• What you will do:
Omit the pictures and return exactly the stretch of the material below from the line with "Task: Click the English" through the line with "Task: Click the power manager icon".

• Entries supplied:
----------
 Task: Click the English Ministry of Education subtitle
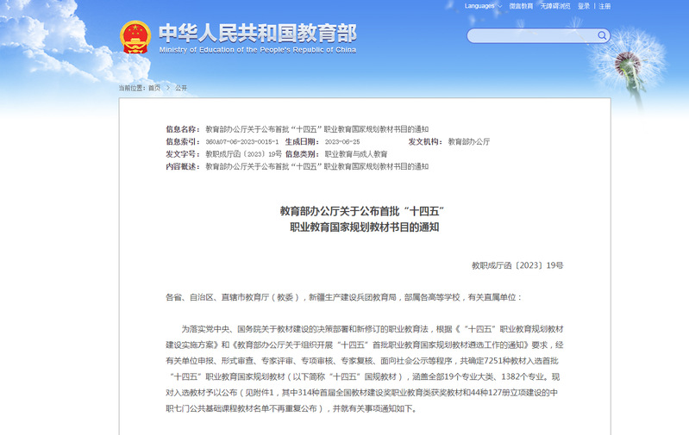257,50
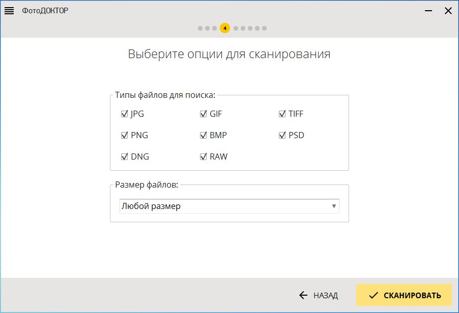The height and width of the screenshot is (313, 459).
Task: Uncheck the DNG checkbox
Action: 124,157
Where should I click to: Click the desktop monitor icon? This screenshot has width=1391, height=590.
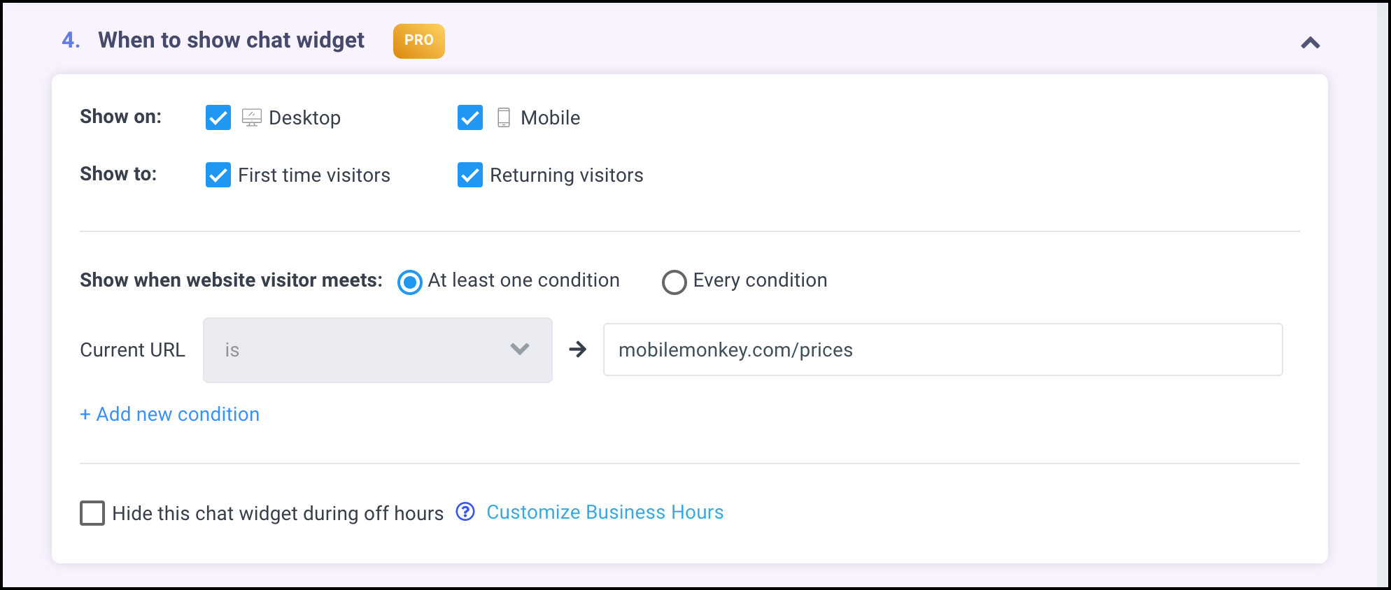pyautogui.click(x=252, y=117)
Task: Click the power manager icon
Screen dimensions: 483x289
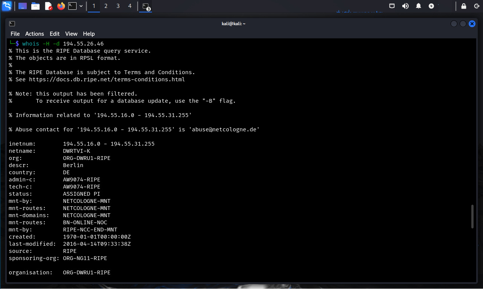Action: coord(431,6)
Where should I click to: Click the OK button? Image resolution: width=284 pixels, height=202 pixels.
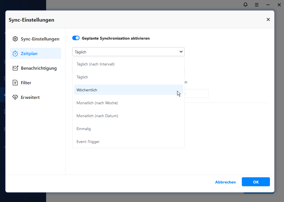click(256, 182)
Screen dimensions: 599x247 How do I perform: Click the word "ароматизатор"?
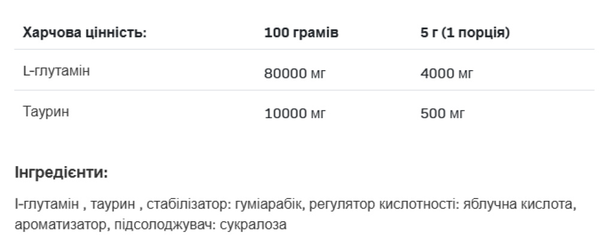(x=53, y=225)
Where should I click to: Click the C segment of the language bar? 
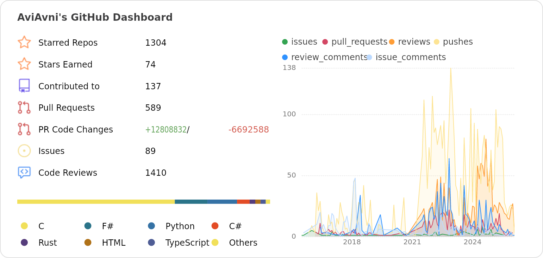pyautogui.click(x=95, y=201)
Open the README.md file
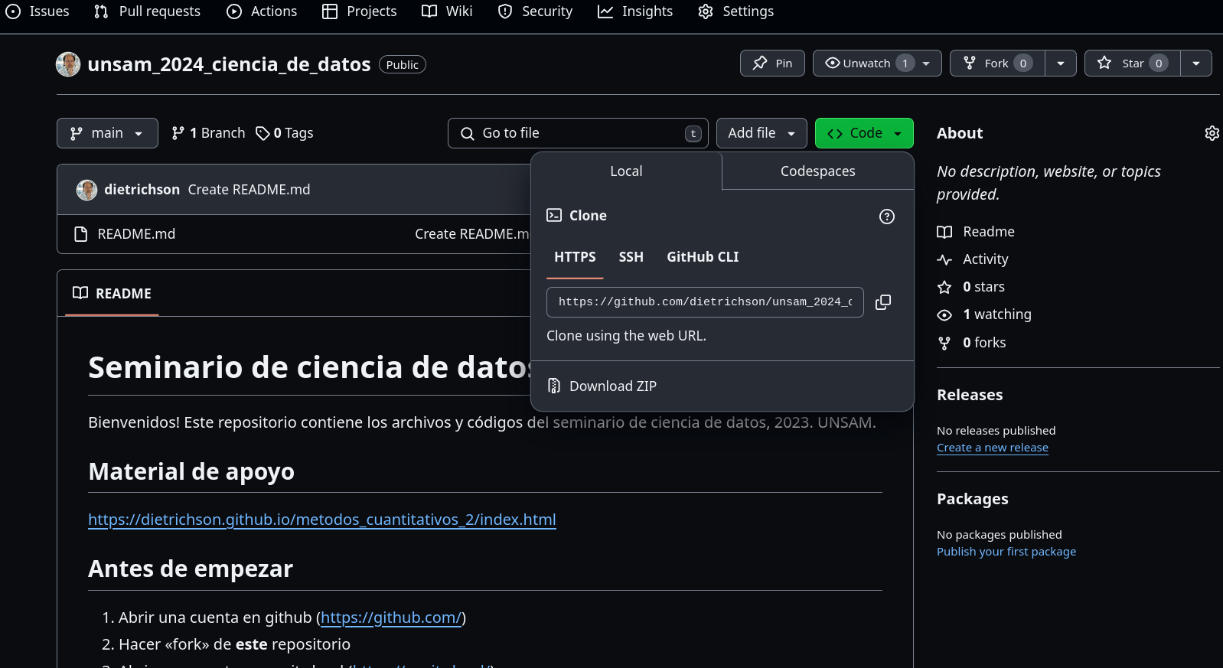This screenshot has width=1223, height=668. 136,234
----------
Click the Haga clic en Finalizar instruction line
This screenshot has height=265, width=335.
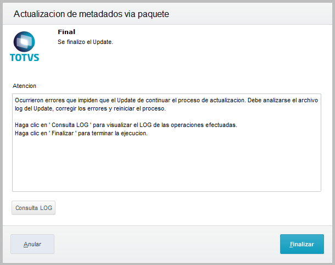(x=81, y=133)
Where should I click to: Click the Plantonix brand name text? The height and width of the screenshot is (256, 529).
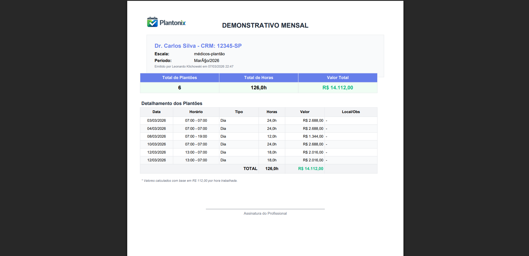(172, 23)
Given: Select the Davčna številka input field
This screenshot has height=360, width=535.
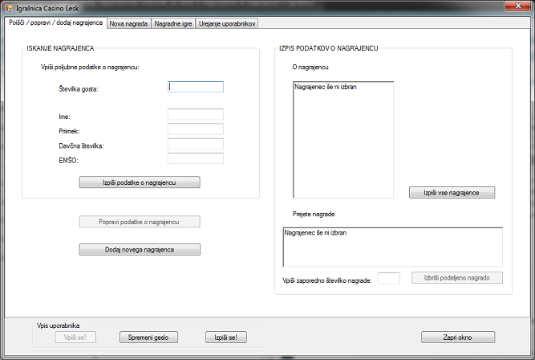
----------
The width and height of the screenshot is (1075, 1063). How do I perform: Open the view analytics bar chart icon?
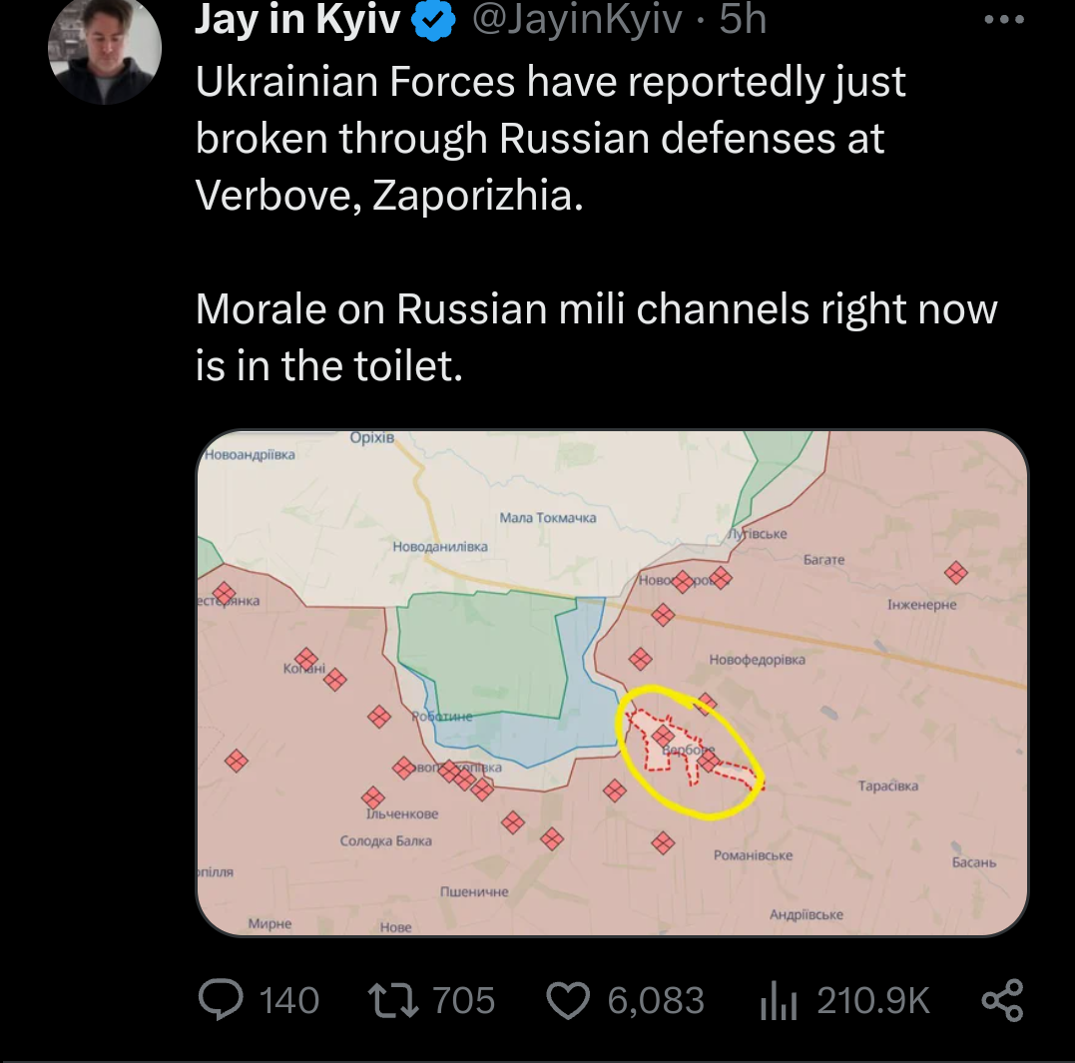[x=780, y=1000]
----------
• Task solution:
 Task: Click the English Ministry of Education subtitle
257,50
The height and width of the screenshot is (313, 459).
Task: Uncheck the DNG checkbox
Action: 124,157
Where should I click to: Click the desktop monitor icon? This screenshot has width=1391, height=590.
pyautogui.click(x=252, y=117)
Task: Click the power manager icon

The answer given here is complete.